R how to visualize confusion matrix using the caret package

37,653

Solution 1

You could use the built-in fourfoldplot. For example,

ctable <- as.table(matrix(c(42, 6, 8, 28), nrow = 2, byrow = TRUE))
fourfoldplot(ctable, color = c("#CC6666", "#99CC99"),
             conf.level = 0, margin = 1, main = "Confusion Matrix")

enter image description here

Solution 2

You can just use the rect functionality in r to layout the confusion matrix. Here we will create a function that allows the user to pass in the cm object created by the caret package in order to produce the visual.

Let's start by creating an evaluation dataset as done in the caret demo:

# construct the evaluation dataset
set.seed(144)
true_class <- factor(sample(paste0("Class", 1:2), size = 1000, prob = c(.2, .8), replace = TRUE))
true_class <- sort(true_class)
class1_probs <- rbeta(sum(true_class == "Class1"), 4, 1)
class2_probs <- rbeta(sum(true_class == "Class2"), 1, 2.5)
test_set <- data.frame(obs = true_class,Class1 = c(class1_probs, class2_probs))
test_set$Class2 <- 1 - test_set$Class1
test_set$pred <- factor(ifelse(test_set$Class1 >= .5, "Class1", "Class2"))

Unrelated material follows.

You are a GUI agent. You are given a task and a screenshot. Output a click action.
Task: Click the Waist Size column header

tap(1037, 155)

Now let's use caret to calculate the confusion matrix:

# calculate the confusion matrix
cm <- confusionMatrix(data = test_set$pred, reference = test_set$obs)

Now we create a function that lays out the rectangles as needed to showcase the confusion matrix in a more visually appealing fashion:

draw_confusion_matrix <- function(cm) {

  layout(matrix(c(1,1,2)))
  par(mar=c(2,2,2,2))
  plot(c(100, 345), c(300, 450), type = "n", xlab="", ylab="", xaxt='n', yaxt='n')
  title('CONFUSION MATRIX', cex.main=2)

  # create the matrix 
  rect(150, 430, 240, 370, col='#3F97D0')
  text(195, 435, 'Class1', cex=1.2)
  rect(250, 430, 340, 370, col='#F7AD50')
  text(295, 435, 'Class2', cex=1.2)
  text(125, 370, 'Predicted', cex=1.3, srt=90, font=2)
  text(245, 450, 'Actual', cex=1.3, font=2)
  rect(150, 305, 240, 365, col='#F7AD50')
  rect(250, 305, 340, 365, col='#3F97D0')
  text(140, 400, 'Class1', cex=1.2, srt=90)
  text(140, 335, 'Class2', cex=1.2, srt=90)

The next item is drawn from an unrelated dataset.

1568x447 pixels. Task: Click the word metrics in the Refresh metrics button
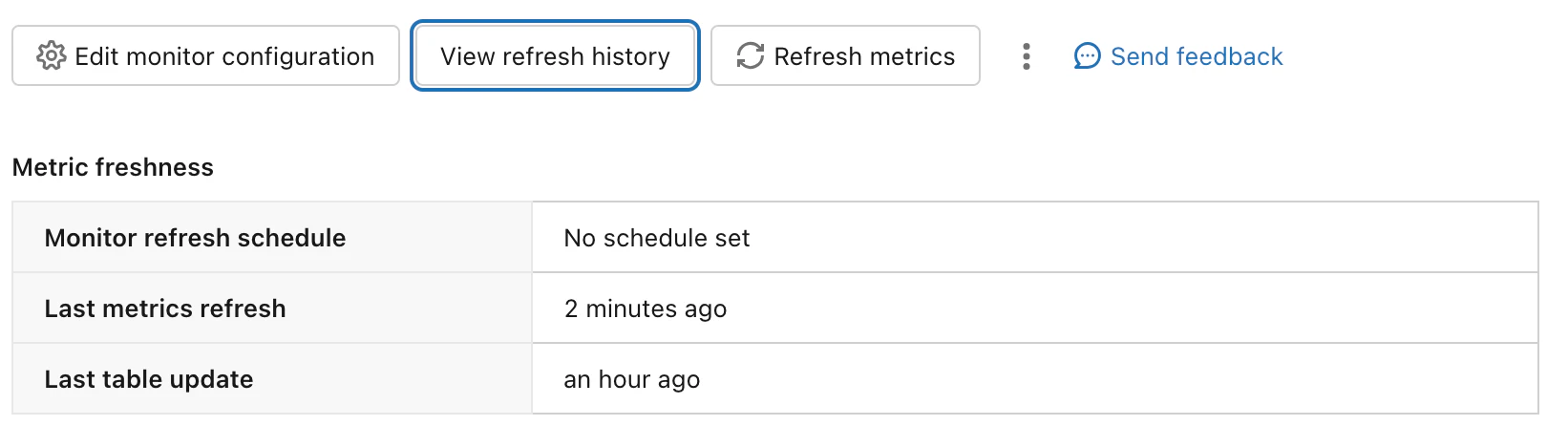point(912,56)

  # add in the cm results 
  res <- as.numeric(cm$table)
  text(195, 400, res[1], cex=1.6, font=2, col='white')
  text(195, 335, res[2], cex=1.6, font=2, col='white')
  text(295, 400, res[3], cex=1.6, font=2, col='white')
  text(295, 335, res[4], cex=1.6, font=2, col='white')

  # add in the specifics 
  plot(c(100, 0), c(100, 0), type = "n", xlab="", ylab="", main = "DETAILS", xaxt='n', yaxt='n')
  text(10, 85, names(cm$byClass[1]), cex=1.2, font=2)
  text(10, 70, round(as.numeric(cm$byClass[1]), 3), cex=1.2)
  text(30, 85, names(cm$byClass[2]), cex=1.2, font=2)
  text(30, 70, round(as.numeric(cm$byClass[2]), 3), cex=1.2)
  text(50, 85, names(cm$byClass[5]), cex=1.2, font=2)
  text(50, 70, round(as.numeric(cm$byClass[5]), 3), cex=1.2)
  text(70, 85, names(cm$byClass[6]), cex=1.2, font=2)
  text(70, 70, round(as.numeric(cm$byClass[6]), 3), cex=1.2)
  text(90, 85, names(cm$byClass[7]), cex=1.2, font=2)
  text(90, 70, round(as.numeric(cm$byClass[7]), 3), cex=1.2)

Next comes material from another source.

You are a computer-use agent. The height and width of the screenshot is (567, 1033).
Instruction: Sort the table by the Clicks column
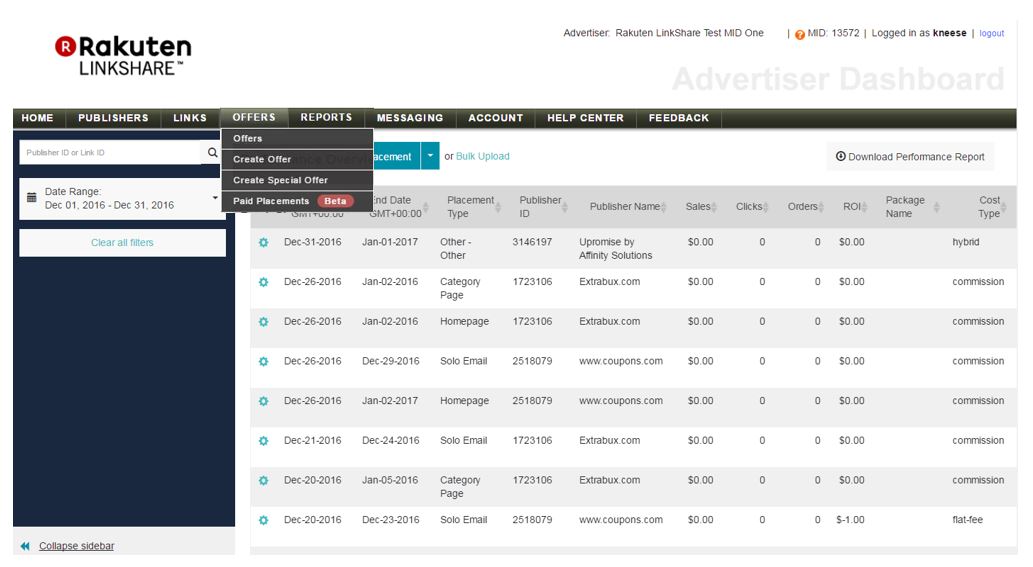coord(750,207)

  # add in the accuracy information 
  text(30, 35, names(cm$overall[1]), cex=1.5, font=2)
  text(30, 20, round(as.numeric(cm$overall[1]), 3), cex=1.4)
  text(70, 35, names(cm$overall[2]), cex=1.5, font=2)
  text(70, 20, round(as.numeric(cm$overall[2]), 3), cex=1.4)
}  

Finally, pass in the cm object that we calculated when using caret to create the confusion matrix:

draw_confusion_matrix(cm)

And here are the results:

visualization of confusion matrix from caret package

Solution 3

You could use the function conf_mat() from yardstick plus autoplot() to get in a few rows a pretty nice result.

Plus you can still use basic ggplot sintax in order to fix the styling.

library(yardstick)
library(ggplot2)


# The confusion matrix from a single assessment set (i.e. fold)
cm <- conf_mat(truth_predicted, obs, pred)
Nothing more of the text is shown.